Ardan Labs Blog on ·

After working in Go for some time now, I learned how to use an unbuffered channel to build a pool of goroutines. I like this implementation better than what is implemented in this post.  That being said, this post still has value in what it describes.

https://github.com/goinggo/work (https://github.com/goinggo/work)

Introduction

In my world of server development thread pooling has been the key to building robust code on the Microsoft stack. Microsoft has failed in .Net by giving each Process a single thread pool with thousands of threads and thinking they could manage the concurrency at runtime. Early on I realized this was never going to work. At least not for the servers I was developing.

When I was building servers in C/C++ using the Win32 API, I created a class that abstracted IOCP to give me thread pools I could post work into. This has always worked very well because I could define the number of threads in the pool and the concurrency level (the number of threads allowed to be active at any given time).  I ported this code for all of my C# development. If you want to learn more about this, I wrote an article years ago (http://www.theukwebdesigncompany.com/articles/iocp-thread-pooling.php (http://www.theukwebdesigncompany.com/articles/iocp-thread-pooling.php)). Using IOCP gave me the performance and flexibility I needed. BTW, the .NET thread pool uses IOCP underneath.

The idea of the thread pool is fairly simple. Work comes into the server and needs to get processed. Most of this work is asynchronous in nature but it doesn’t have to be. Many times the work is coming off a socket or from an internal routine. The thread pool queues up the work and then a thread from the pool is assigned to perform the work. The work is processed in the order it was received. The pool provides a great pattern for performing work efficiently. Spawning a new thread everytime work needs to be processed can put heavy loads on the operating system and cause major performance problems.

So how is the thread pool performance tuned? You need to identify the number of threads each pool should contain to get the work done the quickest. When all the routines are busy processing work, new work stays queued. You want this because at some point having more routines processing work slow things down. This can be for a myriad of reasons such as, the number of cores you have in your machine to the ability of your database to handle requests. During testing you can find that happy number.
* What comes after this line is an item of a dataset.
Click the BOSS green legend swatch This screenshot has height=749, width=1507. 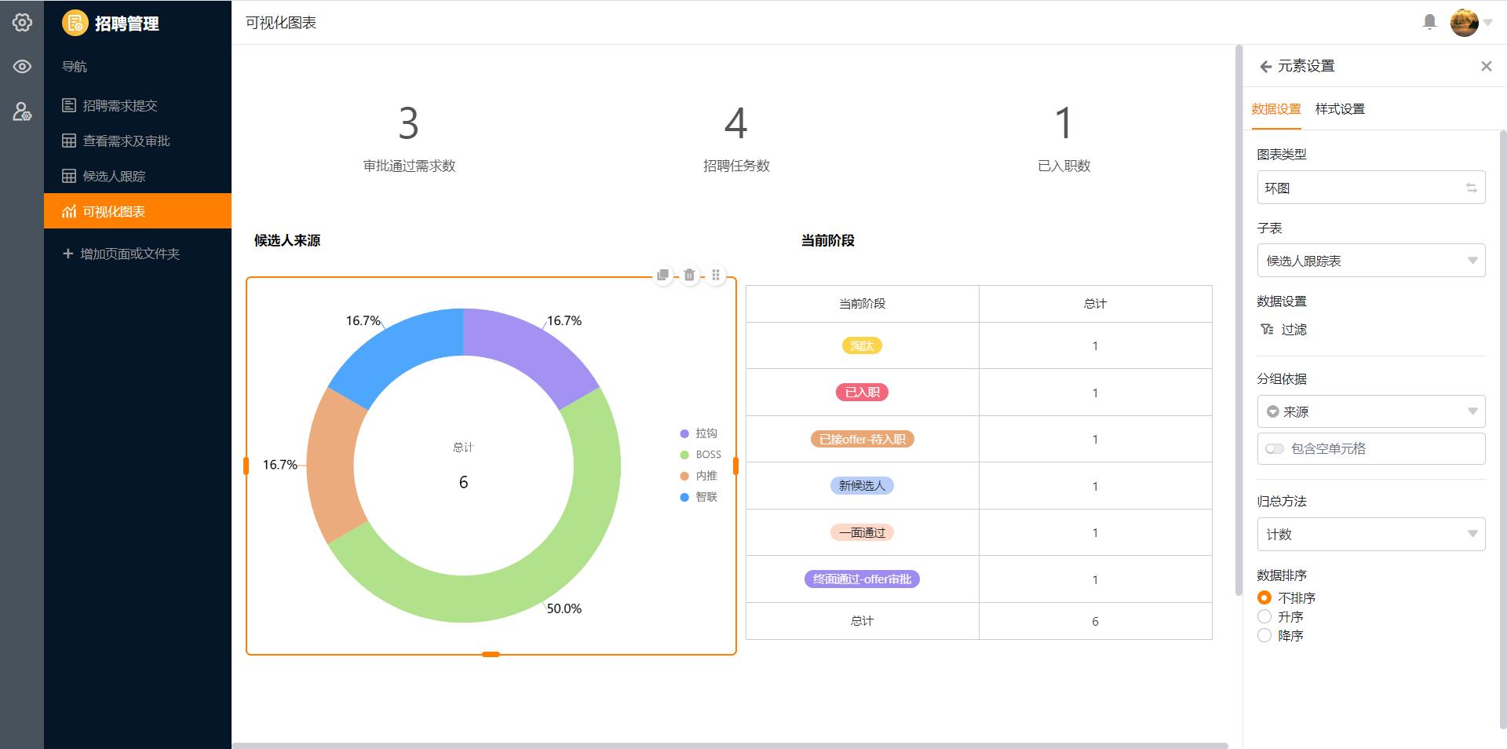pyautogui.click(x=682, y=454)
I always start with looking at how many cores I have and the type of work being processed. Does this work get blocked and for how long on average. On the Microsoft stack I found that three active threads per core seemed to yield the best performance for most tasks. I have no idea yet what the numbers will be in Go.

You can also create different thread pools for the different types of work the server will need to process. Because each thread pool can be configured, you can spend time performance tuning the server for maximum throughput. Having this type of command and control to maximize performance is crucial.

In Go we don’t create threads but routines. The routines function like multi-threaded functions but Go manages the actual use of OS level threading. To learn more about concurrency in Go check out this document: http://golang.org/doc/effective_go.html#concurrency (http://golang.org/doc/effective_go.html#concurrency).

The packages I have created are called workpool and jobpool. These use the channel and go routine constructs to implement pooling.

Workpool

This package creates a pool of go routines that are dedicated to processing work posted into the pool. A single Go routine is used to queue the work. The queue routine provides the safe queuing of work, keeps track of the amount of work in the queue and reports an error if the queue is full.

Posting work into the queue is a blocking call. This is so the caller can verify that the work is queued. Counts for the number of active worker routines are maintained.